■ What to do:
Reproduce all of the rows below, including their requests, and shift each number in the coordinate answers up by 91. Omit the pictures from your answer.

■ Input for this task:
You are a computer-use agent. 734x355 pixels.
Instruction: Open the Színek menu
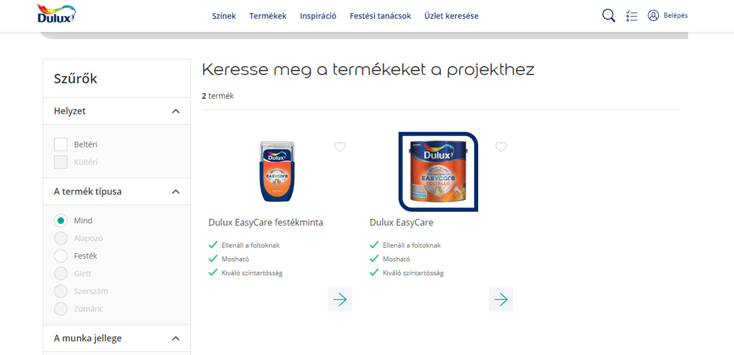[x=224, y=16]
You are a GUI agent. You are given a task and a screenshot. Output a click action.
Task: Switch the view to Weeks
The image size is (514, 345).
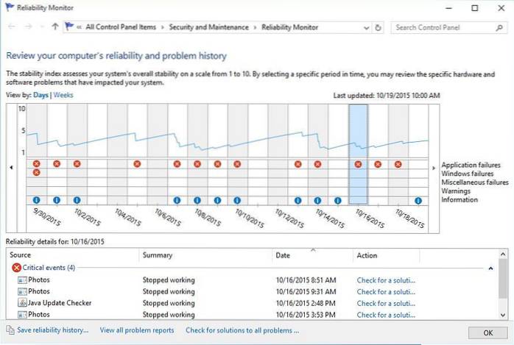pyautogui.click(x=65, y=96)
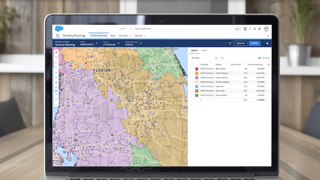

■ Final result:
You are a computer-use agent. 734x355 pixels.
Instruction: Open the Színek menu
[x=315, y=107]
You are a GUI agent. You are given a task and a screenshot. Output a click action.
Task: Switch the view to Weeks
The image size is (514, 345).
pyautogui.click(x=156, y=187)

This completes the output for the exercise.